■ EXTRACT TO READ:
BASED ON: Father Vince Looks at the Best of the Rest at the Oscars, From ‘Free Solo’ to ‘Mary Poppins Returns’

Mary Poppins Returns/Walt Disney Pictures

Our producer-at-large Father Vince Kuna, C.S.C., a USC film-school grad, does a regular feature here called BASED ON, looking at literary works adapted into TV or movies.

As Academy Awards night (February 24) approaches, here’s the skinny on the Oscar-nominated sequels of original movies or films based on the denoted source material. See previous posts for more detailed essays on the five films nominated for Best Adapted Screenplay.

Incredibles 2

As much as I loved the first Incredibles movie, you’d think that after a decade plus interlude, the filmmakers would have come up with a more original plotline than the government suppression of vigilante justice that seems to drive most superhero franchises. Nevertheless, the movie redeems itself at film’s end by suggesting the foolhardy nature of a mother fighting villains by herself, as she eventually learns it takes a family of superheroes (baby Jack Jack included) to save the day.

Ralph Breaks the Internet

Like the subject (video games) of its first movie, the Disney filmmakers consider the Internet to be a neutral entity in this sequel. As the second movie’s title suggests, it’s the use or misuse of the information superhighway where morality comes into play. I found myself at times disagreeing with what they found objectionable: i.e. Trolls. I think a few mischievous, inconvenient truth-tellers should roam the digital world, speech police be damned.

Avengers: Infinity War (based on the Marvel Comic book series)

I’m reserving judgment until the release of Avengers: End Game is released. To its credit, this truly felt like an intermediate chapter of a quartet, where nothing truly resolves. With so many characters hanging in the balance, the filmmakers did not even attempt an internal desire through line, the only focus is on an external want: defeating Thanos.

Christopher Robin

The title character growing up and re-visiting the stuffed animals come to life of his youth forms an intriguing premise even if the execution is sometimes stilted. Winnie the Pooh and friends offer wisdom that Christopher continues to draw from, but the childish playing with the stuffed animals is passed along to Christopher’s daughter, Madeline.

Ready Player One (based on the Ernest Cline novel)

■ SOURCE EXCERPT:
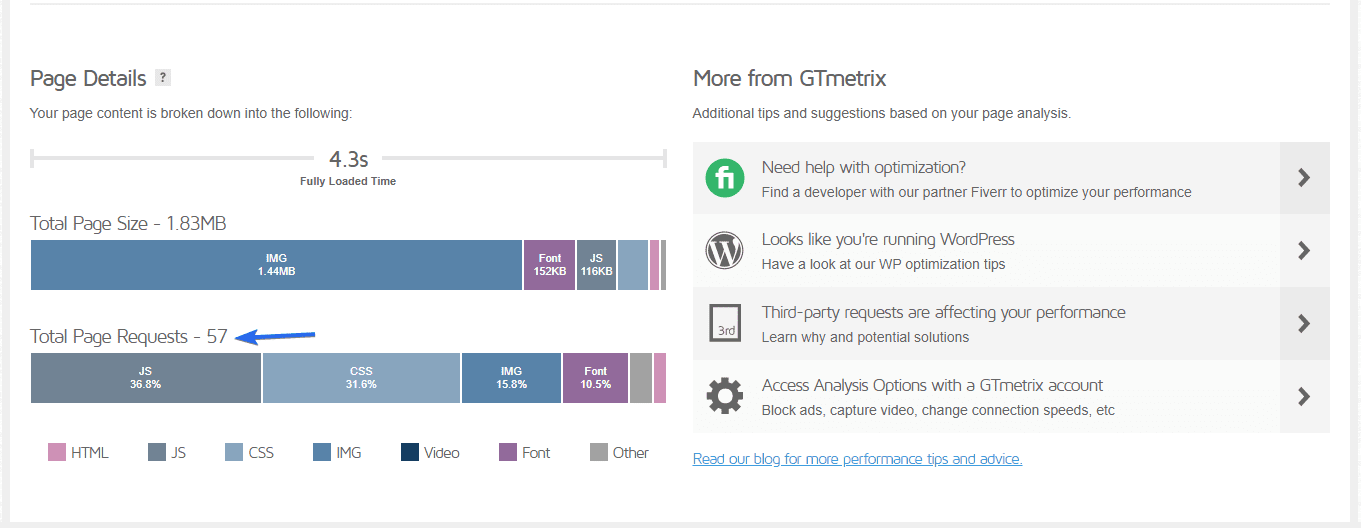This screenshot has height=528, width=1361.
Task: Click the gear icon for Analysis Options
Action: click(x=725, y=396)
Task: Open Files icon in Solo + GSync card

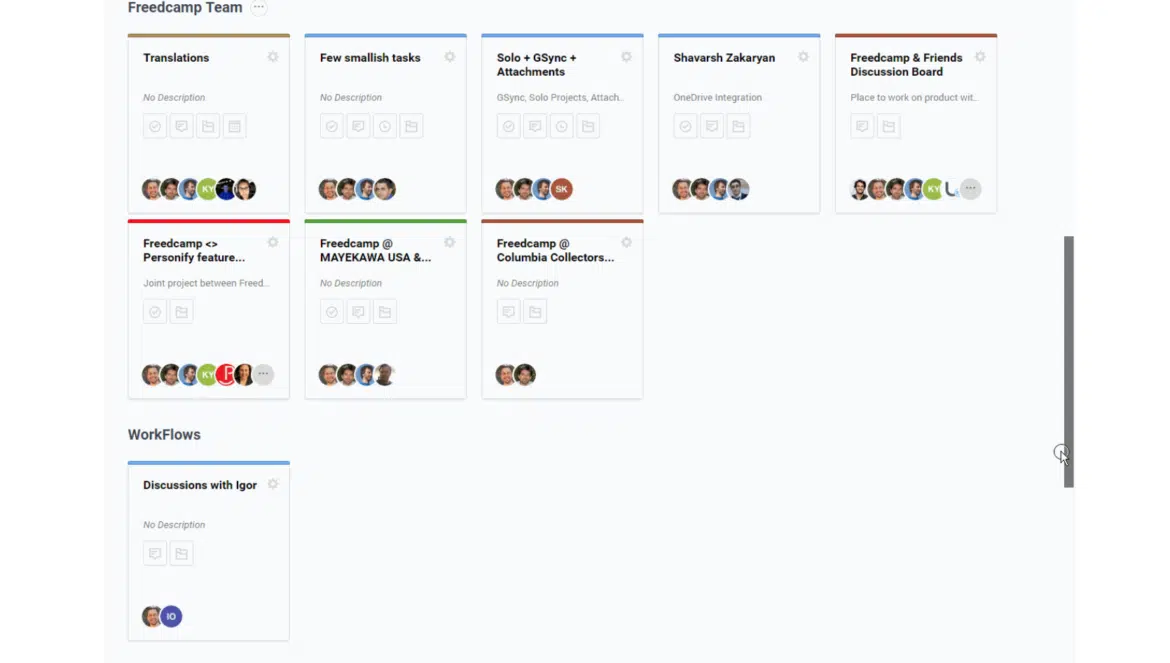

■ DIRECTIVES:
1. Condense the paragraph of the Oscar column that begins "As much as I loved the first Incredibles movie" into a short bulleted list that keeps its main points.
2. Carry the Oscar column forward from its last heading, writing the entry that would follow it in the same voice.

■ FINAL RESULTS:
1.
- The writer loved the first Incredibles movie.
- After more than a decade, the sequel still falls back on a common superhero plot: the government suppressing vigilante justice.
- The film redeems itself at the end by showing that a mother fighting villains alone is foolhardy.
- She learns that it takes the whole family of superheroes, baby Jack Jack included, to save the day.

2.
Steven Spielberg adapts some of the more mature elements in the novel to a wider PG-13 audience. What’s not sacrificed in the movie is the long, complex journey Wade/Parzival (Tye Sheridan) must undergo in finding an Easter Egg, actually a moral lesson, that our flesh and blood relationships, however messy, surpasses anything the virtual world could manufacture.

Solo: A Star Wars Story

Finally, a chapter in the Star Wars saga that breaks the mold of the three-pronged culminating battle scene. That is, a one-on-one lightsaber fight scene, a limited ground battle, and an all-encompassing space battle with compulsory death star or its rough equivalent blowing up. Critics were mixed and box office relatively low, but I believe this was a step forward in developing characters and texture, in the same vein the Young Indiana Jones Chronicles traded action for the cerebral.

Mary Poppins Returns

This rebooted musical works because there’s a believable impetus for the characters bursting spontaneously into song. I took each song as analogous to prayer. And there’s an arc to the songs/prayers throughout the movie: an adult character sings by themselves when they think no one nearby can hear them. The singing progresses to feeling comfortable singing with others (communal worship). Within those ensemble numbers, they begin singing in “tongues” (“Leery”)…until finally singing all together up in the sky at the final scene. Whether intended or not, Disney ends up making the year’s most Catholic-themed film, and I didn’t even mention a certain Mary who seems to keep reappearing.

Mary, Queen of Scots (based on the John Guy book)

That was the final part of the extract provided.